Nine riflemen from the Queen's Own Rifles, three of them University of Toronto student volunteers hastily called out from their final exams on the day before, were killed in the battle before the Canadian forces were forced to fall back by the more experienced and better armed Fenian insurgents. Twenty-two more Canadians would die of either wounds or disease sustained during the fighting or on frontier duty during the Fenian Raids that would also extend into Quebec in the following week. Beginning with the first casualty, Ensign Malcolm McEachern killed in the early minutes of the battle on June 2, these thirty-one casualties were the first 31 of nearly 120,000 Canadian servicemen to fall in military service from the South African War to Afghanistan.

Except for miniscule payments to those severely wounded in the battle, or to the widows and orphans of those killed, the veterans received from the government no acknowledgement, honours, decorations, pensions or awards for their service in the defence of Canada during the Fenian Raids. The Canadian Volunteers Monument, raised in 1870 near Queens Park (Toronto's currently oldest standing public monument) was paid for entirely by private donations. As Canadian-American relations warmed towards the mutual "undefended border" further public discourse or commemoration of a battle defending against an invasion from across the U.S. border became unpolitic, inconvenient and impolite. The more than eight hundred veterans who fought at Ridgeway were forgotten and ignored for twenty-five years following the battle.
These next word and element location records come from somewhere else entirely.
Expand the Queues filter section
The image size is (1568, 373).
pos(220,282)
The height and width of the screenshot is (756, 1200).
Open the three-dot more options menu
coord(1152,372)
Following the First World War, Decoration Day in late May or early June (and even as late as August in some communities) had continued to be Canada’s national memorial day for all veterans until an Act of Parliament in 1931, in order to "harmonize it with Commonwealth practice" transformed November 11 "Armistice Day" into "Remembrance Day" while Thanksgiving Day was moved back a month to October. The Ridgeway veterans, of whom those still living were aged men, were forgotten and excluded from the new Remembrance Day, the honour extended by Veterans Affairs Canada only as far back as 1899, to those who fought in the South African War. At this writing, the fallen of Ridgeway are not listed in Canada’s National Books of Remembrance and their graves scattered across Ontario, the land they defended with their lives, remain forgotten and uncared for by the government, abandoned without national historic monument status or as Canadian war graves.
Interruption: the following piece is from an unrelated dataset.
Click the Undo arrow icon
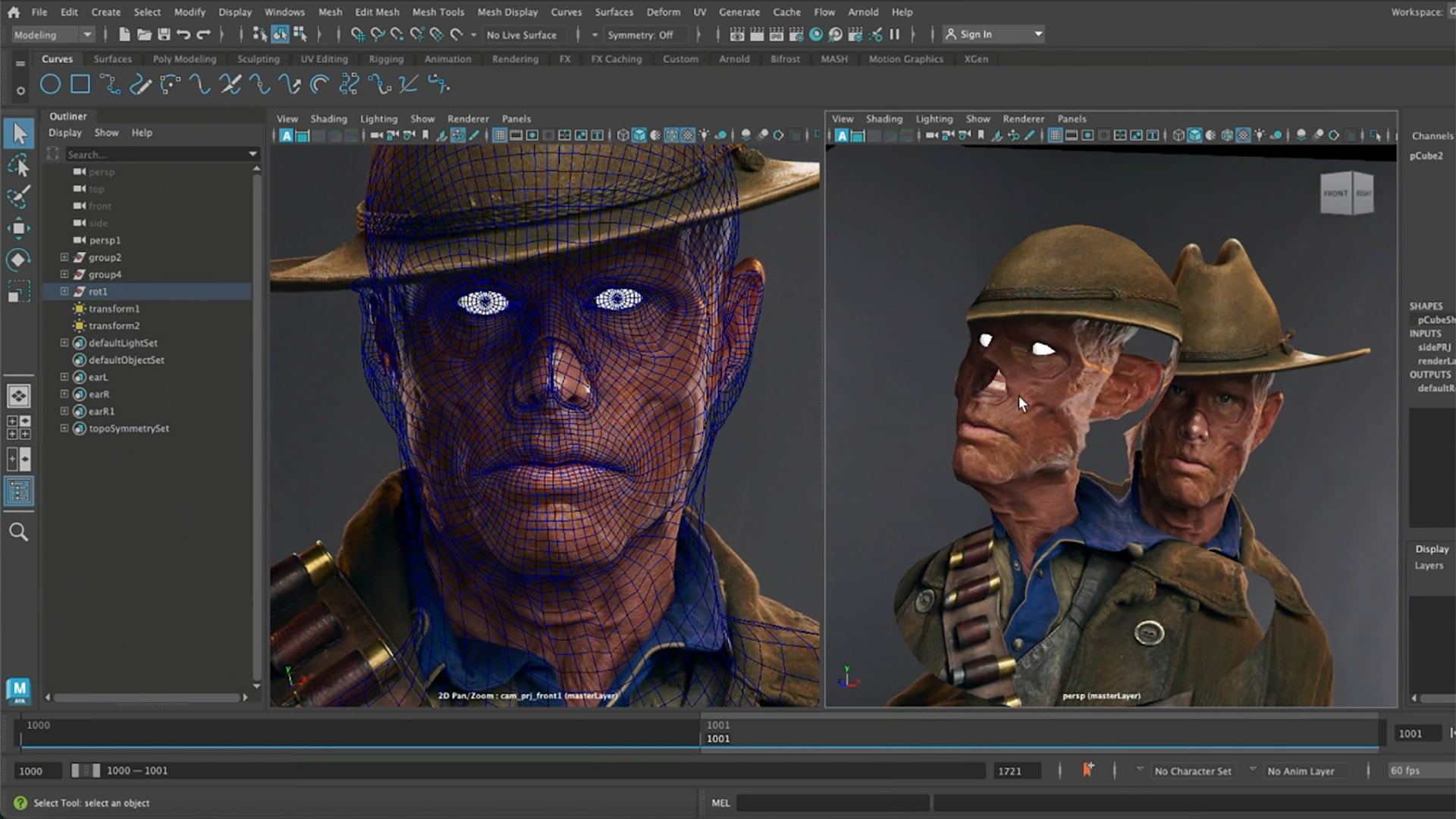The height and width of the screenshot is (819, 1456). point(184,35)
"Look out" for more Sepia Saturday stories HERE.


  1. love the photo of your father scooping you off your sleeping ledge.
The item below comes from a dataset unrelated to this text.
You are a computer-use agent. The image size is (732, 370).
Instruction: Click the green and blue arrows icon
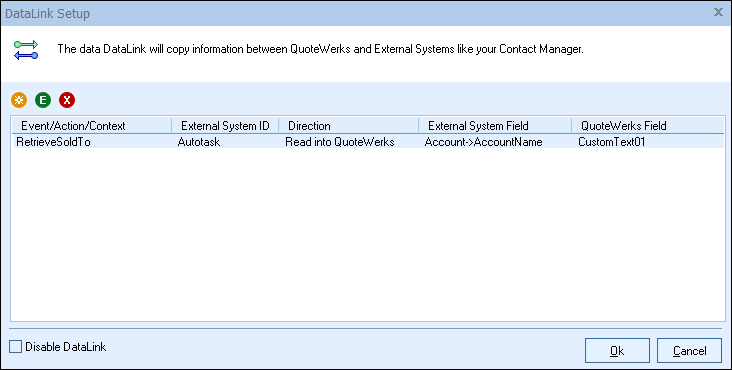coord(26,50)
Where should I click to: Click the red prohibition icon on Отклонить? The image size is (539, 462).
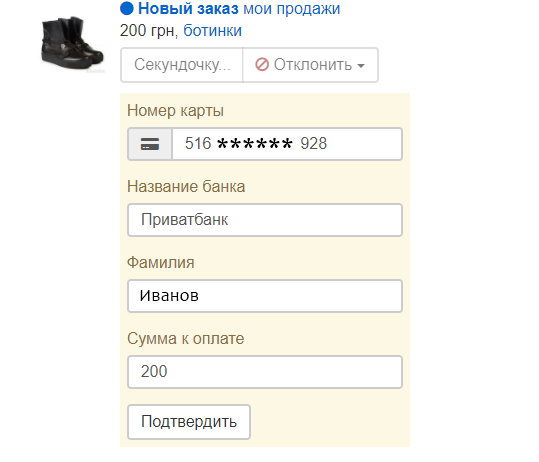coord(262,65)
  2. A lovely photograph and memory of your father - thank goodness he caught you in time before you fell off the ledge! Thank you, too, for the information on Decoration Day. I did not know at all about the invasion of Canada by Irish-American insurgents. What a great shame that the fallen at Ridgeway are now forgotten.

  3. Great pix of you and your sister sitting on the bank's window ledge, and of your father catching you in the nick of time! Also interesting message about Canada's Decoration Day. Many things I didn't know. Sepia Saturday is always an enjoyable learning experience!

  4. Fascinating detail about the invasion of Canada and a lovely picture of you and your father.

  5. Oh how cute is this. I never expected any of the Sepians to actually have a picture IN a window. And now here you are, first out of the box. Delightful story and photos.

  6. Super photos that match the meme prompt! And I'm so glad to know about the Fenian raids, Irish Americans into Canada...and the Canadian losses from it. I guess I shouldn't say glad, but it surely is something I'd never heard of either. Thank you for sharing.

  7. "taking Canada hostage..." =Drinking Canada Dry?:)

  8. Great photos and also somewhat alarming since we can't see where the ground is in the first photo. The Fenian "invasion" ought to be better known in the US. It's a bit like the Cuban Bay of Pigs invasion. Americans have short memories for history and rarely learn from mistakes.